### PETUNJUK LATIHAN
Tuliskan persis bagian teks tentang budaya hukum di bawah, mulai dari "Nama    : Eneng" dan terus hingga "hukum masyarakat bersangkutan.".

#### TEKS HASIL EKSTRAKSI ####

BUDAYA HUKUM YANG BERKEMBANG DALAM MASYARAKAT INDONESIA

 Nama    : Eneng Devi Safitri

NPM       : 170110200007


Pengertian budaya hukum menurut Satjipto Rahardjo adalah nilai-nilai dan sikap-sikap masyarakat yang dapat mempengaruhi bekerjanya hukum. Sedangkan Lawrence M. Friedman menggunakan istilah kultur hukum, menurutnya kultur hukum adalah keseluruhan dari sikap-sikap warga masyarakat yang bersifat umum dan nilai-nilai dalam masyarakat yang akan menentukan pendapat tentang hukum. Dengan demikian keberadaan budaya hukum menjadi sangat strategis dalam menentukan pilihan untuk berperilaku dalam menerima hukum atau menolak hukum. Suatu hukum akan benar-benar diterima dan dipatuhi oleh masyarakat sangat ditentukan oleh budaya hukum masyarakat bersangkutan.

#### DAFTAR YANG DITAMPILKAN ####

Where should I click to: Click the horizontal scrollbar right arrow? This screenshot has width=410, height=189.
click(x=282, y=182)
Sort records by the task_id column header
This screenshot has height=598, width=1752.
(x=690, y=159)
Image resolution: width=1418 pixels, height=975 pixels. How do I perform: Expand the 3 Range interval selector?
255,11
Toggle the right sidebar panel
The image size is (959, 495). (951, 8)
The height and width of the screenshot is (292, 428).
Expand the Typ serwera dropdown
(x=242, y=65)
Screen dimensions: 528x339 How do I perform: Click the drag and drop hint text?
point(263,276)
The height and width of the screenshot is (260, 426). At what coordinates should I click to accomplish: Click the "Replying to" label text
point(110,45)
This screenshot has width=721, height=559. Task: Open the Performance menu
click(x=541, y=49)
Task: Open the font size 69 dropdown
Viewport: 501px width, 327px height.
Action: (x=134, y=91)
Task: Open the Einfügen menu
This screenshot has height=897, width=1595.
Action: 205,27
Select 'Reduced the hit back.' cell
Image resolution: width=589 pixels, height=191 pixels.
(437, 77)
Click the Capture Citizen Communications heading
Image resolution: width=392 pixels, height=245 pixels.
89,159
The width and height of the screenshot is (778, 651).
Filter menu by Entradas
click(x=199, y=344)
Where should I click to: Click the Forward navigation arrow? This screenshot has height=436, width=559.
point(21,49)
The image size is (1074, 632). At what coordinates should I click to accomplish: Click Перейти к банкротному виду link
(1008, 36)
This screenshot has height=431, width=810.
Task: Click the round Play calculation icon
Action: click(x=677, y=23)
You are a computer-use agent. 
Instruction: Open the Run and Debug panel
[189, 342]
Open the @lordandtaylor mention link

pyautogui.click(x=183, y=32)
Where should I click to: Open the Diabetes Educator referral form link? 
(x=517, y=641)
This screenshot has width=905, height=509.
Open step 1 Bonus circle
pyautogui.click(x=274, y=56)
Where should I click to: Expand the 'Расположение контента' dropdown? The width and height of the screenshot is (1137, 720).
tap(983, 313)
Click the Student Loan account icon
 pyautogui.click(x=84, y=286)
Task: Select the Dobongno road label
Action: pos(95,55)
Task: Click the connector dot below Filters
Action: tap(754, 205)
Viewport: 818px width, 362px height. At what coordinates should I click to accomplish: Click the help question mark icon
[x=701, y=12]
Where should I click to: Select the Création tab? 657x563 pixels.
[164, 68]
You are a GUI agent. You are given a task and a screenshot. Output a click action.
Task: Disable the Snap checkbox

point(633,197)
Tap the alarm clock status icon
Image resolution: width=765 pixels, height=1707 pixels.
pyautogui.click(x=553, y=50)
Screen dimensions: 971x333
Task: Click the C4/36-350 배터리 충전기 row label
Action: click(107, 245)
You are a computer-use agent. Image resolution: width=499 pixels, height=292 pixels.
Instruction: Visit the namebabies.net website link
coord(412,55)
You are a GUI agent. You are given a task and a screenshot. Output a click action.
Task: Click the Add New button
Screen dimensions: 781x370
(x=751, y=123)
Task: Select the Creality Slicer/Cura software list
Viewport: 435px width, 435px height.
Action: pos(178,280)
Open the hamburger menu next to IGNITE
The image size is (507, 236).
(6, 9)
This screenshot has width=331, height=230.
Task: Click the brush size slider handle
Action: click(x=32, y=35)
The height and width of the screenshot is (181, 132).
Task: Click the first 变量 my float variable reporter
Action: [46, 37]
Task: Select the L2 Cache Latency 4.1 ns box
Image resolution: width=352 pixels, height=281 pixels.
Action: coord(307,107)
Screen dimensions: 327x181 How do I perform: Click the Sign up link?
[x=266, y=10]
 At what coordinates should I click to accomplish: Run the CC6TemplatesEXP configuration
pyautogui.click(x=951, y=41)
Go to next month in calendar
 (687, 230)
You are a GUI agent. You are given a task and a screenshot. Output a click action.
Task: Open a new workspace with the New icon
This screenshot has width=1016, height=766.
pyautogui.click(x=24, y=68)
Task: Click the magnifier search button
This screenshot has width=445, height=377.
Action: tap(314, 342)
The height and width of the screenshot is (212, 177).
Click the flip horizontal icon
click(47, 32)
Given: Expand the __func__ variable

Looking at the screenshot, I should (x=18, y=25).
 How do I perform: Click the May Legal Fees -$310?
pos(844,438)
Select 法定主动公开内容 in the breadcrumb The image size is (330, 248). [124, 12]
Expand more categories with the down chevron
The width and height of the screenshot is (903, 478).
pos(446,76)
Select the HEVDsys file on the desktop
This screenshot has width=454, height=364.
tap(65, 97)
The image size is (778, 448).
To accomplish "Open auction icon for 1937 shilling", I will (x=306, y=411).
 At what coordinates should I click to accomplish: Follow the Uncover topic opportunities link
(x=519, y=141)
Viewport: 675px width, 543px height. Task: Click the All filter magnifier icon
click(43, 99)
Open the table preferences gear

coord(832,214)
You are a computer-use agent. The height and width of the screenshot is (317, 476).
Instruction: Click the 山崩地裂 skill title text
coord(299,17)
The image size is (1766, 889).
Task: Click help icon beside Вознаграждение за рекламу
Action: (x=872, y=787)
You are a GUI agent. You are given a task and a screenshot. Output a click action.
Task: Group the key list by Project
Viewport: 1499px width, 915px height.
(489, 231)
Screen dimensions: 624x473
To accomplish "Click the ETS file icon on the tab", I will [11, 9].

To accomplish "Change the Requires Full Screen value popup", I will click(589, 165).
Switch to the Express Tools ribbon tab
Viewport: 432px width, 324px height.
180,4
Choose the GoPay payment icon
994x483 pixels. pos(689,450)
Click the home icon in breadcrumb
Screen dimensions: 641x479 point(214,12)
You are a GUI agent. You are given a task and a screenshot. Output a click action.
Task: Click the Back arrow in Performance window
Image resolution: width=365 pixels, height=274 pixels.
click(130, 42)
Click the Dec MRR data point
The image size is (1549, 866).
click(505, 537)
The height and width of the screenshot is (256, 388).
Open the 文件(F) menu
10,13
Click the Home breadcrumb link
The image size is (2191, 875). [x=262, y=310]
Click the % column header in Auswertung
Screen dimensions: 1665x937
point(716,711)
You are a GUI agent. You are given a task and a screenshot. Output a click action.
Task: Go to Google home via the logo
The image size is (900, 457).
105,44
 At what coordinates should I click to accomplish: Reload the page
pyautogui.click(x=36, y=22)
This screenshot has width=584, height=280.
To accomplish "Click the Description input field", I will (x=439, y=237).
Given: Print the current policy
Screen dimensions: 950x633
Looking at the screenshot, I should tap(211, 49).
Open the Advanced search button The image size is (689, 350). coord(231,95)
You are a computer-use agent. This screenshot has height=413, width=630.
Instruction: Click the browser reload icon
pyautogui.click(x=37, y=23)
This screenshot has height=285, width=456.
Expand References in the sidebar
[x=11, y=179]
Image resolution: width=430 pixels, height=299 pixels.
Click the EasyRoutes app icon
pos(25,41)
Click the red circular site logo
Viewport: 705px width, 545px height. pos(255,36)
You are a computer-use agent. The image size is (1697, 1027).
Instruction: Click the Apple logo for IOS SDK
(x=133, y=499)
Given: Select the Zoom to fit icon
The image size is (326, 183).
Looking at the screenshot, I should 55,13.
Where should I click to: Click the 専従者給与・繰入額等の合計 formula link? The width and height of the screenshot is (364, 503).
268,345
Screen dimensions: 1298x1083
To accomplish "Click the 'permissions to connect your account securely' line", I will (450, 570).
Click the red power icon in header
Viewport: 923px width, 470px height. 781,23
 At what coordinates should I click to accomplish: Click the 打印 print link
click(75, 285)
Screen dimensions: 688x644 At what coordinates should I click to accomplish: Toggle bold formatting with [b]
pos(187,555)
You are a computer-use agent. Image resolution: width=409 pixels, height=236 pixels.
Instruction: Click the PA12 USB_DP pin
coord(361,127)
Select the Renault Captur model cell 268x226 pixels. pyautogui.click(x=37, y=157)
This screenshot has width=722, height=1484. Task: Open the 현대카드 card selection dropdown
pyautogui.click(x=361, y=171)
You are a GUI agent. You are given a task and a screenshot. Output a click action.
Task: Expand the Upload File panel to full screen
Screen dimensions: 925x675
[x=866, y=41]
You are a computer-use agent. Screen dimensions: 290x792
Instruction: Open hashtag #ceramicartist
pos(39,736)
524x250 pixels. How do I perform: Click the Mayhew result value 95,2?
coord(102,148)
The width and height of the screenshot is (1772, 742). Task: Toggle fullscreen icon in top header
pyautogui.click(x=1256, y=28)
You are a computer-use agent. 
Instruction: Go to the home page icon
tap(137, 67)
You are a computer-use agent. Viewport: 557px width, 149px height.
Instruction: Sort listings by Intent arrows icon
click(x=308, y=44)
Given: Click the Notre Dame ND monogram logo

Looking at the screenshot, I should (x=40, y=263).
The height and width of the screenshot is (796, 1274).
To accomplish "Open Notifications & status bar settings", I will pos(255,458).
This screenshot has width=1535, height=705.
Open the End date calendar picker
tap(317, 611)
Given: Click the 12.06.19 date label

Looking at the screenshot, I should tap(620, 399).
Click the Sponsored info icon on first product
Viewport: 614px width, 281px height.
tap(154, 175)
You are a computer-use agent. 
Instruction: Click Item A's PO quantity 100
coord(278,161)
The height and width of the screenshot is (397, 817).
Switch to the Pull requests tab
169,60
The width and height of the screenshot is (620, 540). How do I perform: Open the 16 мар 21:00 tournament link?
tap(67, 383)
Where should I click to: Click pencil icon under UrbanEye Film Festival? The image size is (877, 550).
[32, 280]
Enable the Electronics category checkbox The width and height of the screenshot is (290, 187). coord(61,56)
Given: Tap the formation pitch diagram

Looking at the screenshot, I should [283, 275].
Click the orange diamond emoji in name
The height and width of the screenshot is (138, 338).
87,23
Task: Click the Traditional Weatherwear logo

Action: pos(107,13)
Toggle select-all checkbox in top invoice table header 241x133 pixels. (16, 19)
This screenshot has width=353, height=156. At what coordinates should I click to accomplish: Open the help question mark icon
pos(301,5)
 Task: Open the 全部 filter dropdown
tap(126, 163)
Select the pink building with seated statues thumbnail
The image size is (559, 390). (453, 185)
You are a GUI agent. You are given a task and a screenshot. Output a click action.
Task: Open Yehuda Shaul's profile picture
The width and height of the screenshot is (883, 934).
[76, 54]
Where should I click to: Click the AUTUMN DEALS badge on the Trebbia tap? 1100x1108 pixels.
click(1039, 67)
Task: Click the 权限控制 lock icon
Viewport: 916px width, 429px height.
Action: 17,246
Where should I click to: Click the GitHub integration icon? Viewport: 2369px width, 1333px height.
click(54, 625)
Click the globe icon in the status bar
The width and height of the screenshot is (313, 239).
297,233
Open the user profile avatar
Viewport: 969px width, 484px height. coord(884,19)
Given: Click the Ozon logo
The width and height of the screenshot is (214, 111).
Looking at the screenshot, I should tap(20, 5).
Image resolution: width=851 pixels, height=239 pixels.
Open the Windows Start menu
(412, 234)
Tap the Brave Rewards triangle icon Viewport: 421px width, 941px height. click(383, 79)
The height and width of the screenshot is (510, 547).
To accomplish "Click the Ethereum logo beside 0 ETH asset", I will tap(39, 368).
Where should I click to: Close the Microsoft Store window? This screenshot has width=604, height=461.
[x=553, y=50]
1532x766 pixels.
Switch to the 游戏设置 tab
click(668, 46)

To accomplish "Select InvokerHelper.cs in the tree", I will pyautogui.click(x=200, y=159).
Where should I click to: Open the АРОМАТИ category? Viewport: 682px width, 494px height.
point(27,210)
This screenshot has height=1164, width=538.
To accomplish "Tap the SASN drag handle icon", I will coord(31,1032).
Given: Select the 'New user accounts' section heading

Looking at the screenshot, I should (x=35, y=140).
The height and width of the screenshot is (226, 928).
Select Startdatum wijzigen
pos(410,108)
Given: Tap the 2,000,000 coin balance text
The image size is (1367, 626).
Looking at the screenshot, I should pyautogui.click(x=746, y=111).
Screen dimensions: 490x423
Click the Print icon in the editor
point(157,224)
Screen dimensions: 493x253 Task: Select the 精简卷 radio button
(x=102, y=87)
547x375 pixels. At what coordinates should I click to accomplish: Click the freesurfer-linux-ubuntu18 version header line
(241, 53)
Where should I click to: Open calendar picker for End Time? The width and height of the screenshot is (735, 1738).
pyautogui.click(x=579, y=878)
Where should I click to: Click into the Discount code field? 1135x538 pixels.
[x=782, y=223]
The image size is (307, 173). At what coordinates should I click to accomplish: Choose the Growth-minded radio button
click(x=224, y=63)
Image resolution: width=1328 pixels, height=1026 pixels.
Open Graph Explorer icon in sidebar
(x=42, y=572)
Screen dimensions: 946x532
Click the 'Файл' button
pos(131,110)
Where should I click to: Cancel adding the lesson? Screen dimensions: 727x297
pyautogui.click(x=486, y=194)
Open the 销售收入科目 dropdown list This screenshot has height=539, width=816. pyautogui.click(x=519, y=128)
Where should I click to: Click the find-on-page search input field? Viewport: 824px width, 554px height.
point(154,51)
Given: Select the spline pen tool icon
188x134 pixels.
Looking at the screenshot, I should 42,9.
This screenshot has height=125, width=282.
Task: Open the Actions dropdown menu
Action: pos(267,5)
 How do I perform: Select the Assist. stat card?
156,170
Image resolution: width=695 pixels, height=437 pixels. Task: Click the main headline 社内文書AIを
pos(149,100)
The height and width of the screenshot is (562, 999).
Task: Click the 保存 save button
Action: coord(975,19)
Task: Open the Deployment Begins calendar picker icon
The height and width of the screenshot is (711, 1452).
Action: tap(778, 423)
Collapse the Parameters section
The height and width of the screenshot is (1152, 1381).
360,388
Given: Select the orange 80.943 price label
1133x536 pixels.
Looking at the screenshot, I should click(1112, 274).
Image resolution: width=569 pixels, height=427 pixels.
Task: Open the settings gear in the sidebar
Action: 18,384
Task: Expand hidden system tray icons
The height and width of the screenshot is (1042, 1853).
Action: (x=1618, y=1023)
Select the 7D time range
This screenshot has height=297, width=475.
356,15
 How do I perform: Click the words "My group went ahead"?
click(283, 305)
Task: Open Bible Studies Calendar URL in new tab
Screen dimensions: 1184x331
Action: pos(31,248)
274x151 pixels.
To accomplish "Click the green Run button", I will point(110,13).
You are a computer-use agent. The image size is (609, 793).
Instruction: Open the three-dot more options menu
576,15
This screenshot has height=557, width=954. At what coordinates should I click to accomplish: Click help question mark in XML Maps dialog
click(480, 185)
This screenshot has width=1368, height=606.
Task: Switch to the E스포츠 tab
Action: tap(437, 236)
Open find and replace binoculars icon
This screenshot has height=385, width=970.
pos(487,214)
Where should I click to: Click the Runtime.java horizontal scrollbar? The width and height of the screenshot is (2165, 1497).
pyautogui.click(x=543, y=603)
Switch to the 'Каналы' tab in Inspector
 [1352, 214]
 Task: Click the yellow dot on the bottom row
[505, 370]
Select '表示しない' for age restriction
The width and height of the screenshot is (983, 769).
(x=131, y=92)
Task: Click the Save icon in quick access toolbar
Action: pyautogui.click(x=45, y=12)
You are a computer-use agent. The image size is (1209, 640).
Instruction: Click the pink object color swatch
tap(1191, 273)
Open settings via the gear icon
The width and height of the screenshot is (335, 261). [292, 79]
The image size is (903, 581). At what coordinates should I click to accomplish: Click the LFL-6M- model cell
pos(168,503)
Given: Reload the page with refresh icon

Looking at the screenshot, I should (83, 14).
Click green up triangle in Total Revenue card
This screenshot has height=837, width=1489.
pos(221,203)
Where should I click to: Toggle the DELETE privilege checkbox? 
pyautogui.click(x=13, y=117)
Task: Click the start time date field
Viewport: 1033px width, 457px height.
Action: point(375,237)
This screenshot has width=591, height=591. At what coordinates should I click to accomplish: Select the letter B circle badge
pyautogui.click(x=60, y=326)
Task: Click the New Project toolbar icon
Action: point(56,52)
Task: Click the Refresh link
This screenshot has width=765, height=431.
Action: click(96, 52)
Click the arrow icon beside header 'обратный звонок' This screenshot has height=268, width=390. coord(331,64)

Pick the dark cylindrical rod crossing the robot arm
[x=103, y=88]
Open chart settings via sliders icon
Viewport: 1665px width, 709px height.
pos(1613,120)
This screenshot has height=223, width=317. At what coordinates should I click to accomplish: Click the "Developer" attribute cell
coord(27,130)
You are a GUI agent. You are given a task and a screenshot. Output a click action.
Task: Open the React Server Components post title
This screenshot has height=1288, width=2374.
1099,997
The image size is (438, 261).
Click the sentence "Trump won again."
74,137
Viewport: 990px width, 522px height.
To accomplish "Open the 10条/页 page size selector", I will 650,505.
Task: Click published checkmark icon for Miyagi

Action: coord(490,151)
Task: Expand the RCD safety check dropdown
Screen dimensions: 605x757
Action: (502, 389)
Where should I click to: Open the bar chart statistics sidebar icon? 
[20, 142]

####

### JAWABAN TERTULIS
Nama    : Eneng Devi Safitri

NPM       : 170110200007


Pengertian budaya hukum menurut Satjipto Rahardjo adalah nilai-nilai dan sikap-sikap masyarakat yang dapat mempengaruhi bekerjanya hukum. Sedangkan Lawrence M. Friedman menggunakan istilah kultur hukum, menurutnya kultur hukum adalah keseluruhan dari sikap-sikap warga masyarakat yang bersifat umum dan nilai-nilai dalam masyarakat yang akan menentukan pendapat tentang hukum. Dengan demikian keberadaan budaya hukum menjadi sangat strategis dalam menentukan pilihan untuk berperilaku dalam menerima hukum atau menolak hukum. Suatu hukum akan benar-benar diterima dan dipatuhi oleh masyarakat sangat ditentukan oleh budaya hukum masyarakat bersangkutan.